The Royals have completed three years of this. Clearly, they surpassed expectations in 2015. But it also happened in 2014, and even in 2013, when they fell just short of the playoffs. The three years prior, the Royals were pretty well pegged, but they only more recently came into their own, and the projections have lagged. One year, you can buy as a fluke. When you’ve got three years, people wonder, and they’re not wrong for doing so.

We’ll play around with three years of information. As I’ve written about before, I have a spreadsheet of projection information stretching back to 2005, but for now I’ll keep the focus on 2013 – 2015. We know the Royals have blown projections out of the water, but then I also just saw this post by Travis Sawchik, on the Pirates. That was good timing on his part. Here’s a plot of how all 30 teams have fared, compared to their preseason projections, the last three years combined.

wins-projected-wins-2013-2015

This shouldn’t be complicated.
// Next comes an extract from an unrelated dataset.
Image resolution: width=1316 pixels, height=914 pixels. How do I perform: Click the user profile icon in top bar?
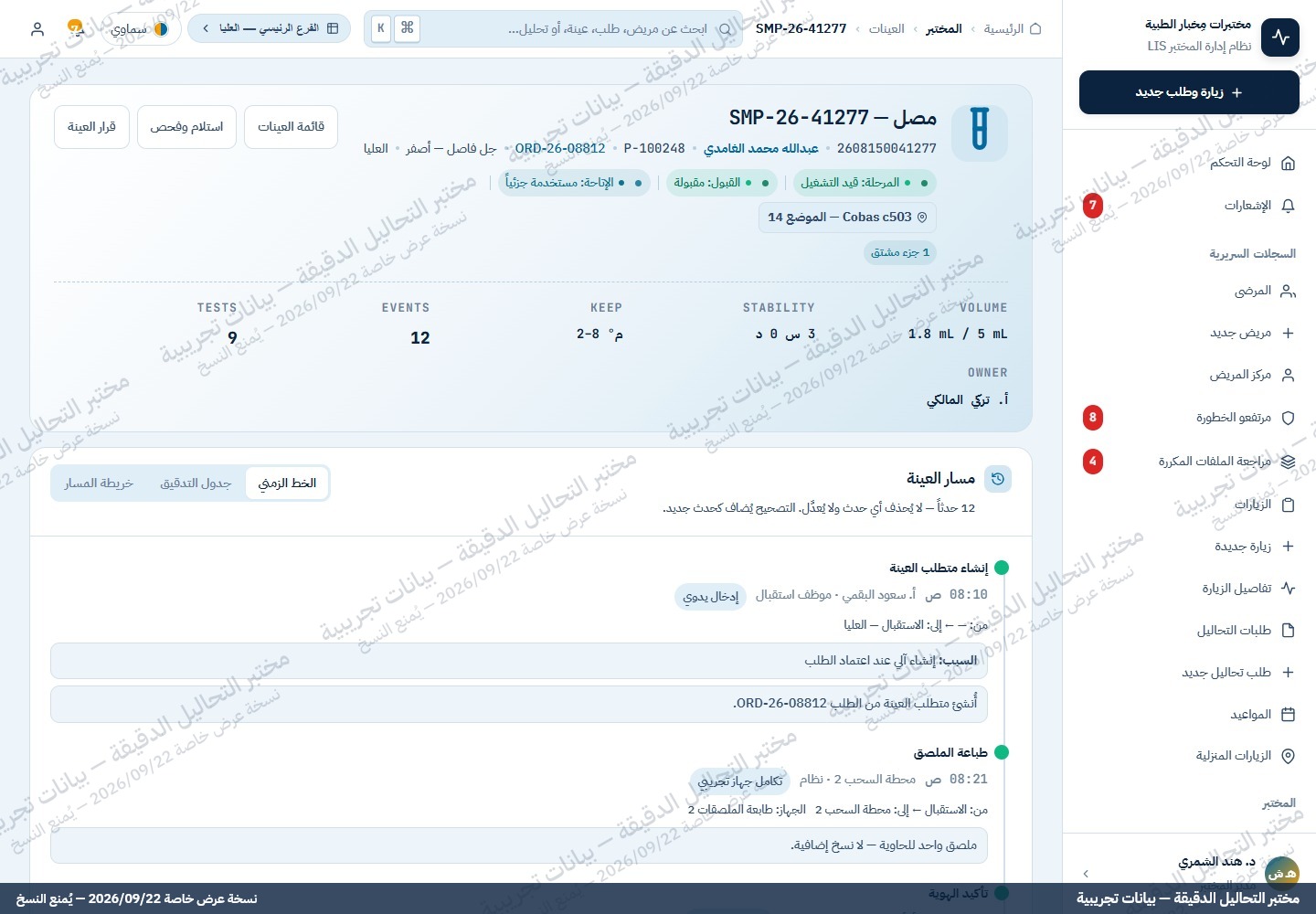[x=37, y=29]
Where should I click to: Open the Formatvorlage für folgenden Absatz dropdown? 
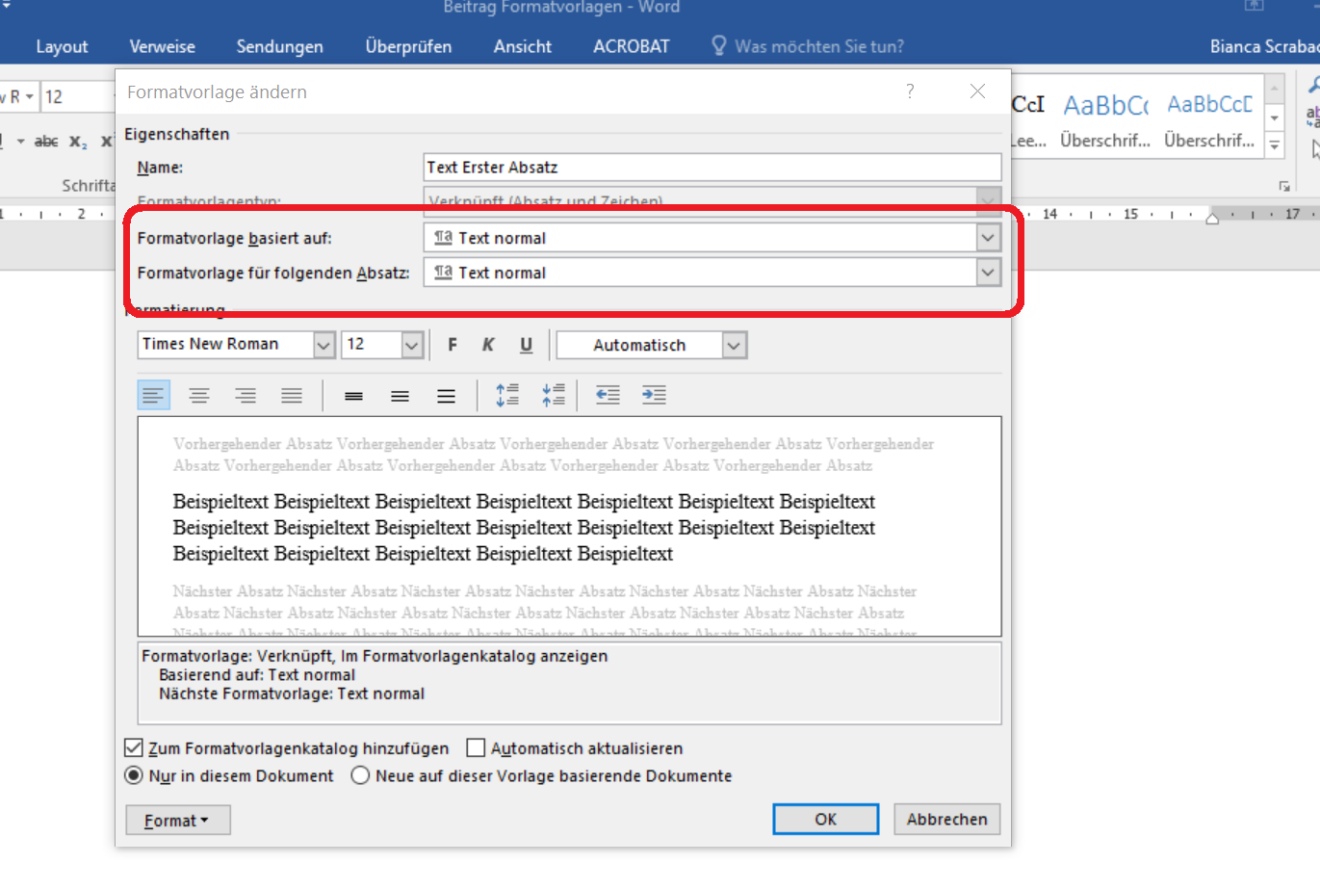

The Rockies have won 17 fewer games than they were projected to win. The Royals have won 30 more games than they were projected to win. The Pirates have won 33 more games than they were projected to win. (My numbers differ very slightly from Sawchik’s.) So while the Royals have been more conspicuous about this, getting to two World Series and winning one of them, the Pirates have them one-upped in the regular season, leaving aside their early playoff eliminations. And only the regular season gets projected, anyway.

It’s not a coincidence that, the last three years, the Pirates rank first in baseball in bullpen WPA, and the Royals rank second. That doesn’t explain everything, but it’s amazing how many games you can win if you don’t let late leads slip away. The Pirates have also been progressive with their defensive alignments, which numbers have trouble with, and then there’s all their time-sharing and the Ray Searage stuff. If you’d like, you can throw in some health, and some midseason additions that forecasts don’t consider. There are plenty of reasons why a team might beat its projection. The Pirates have done it more than anyone else of late.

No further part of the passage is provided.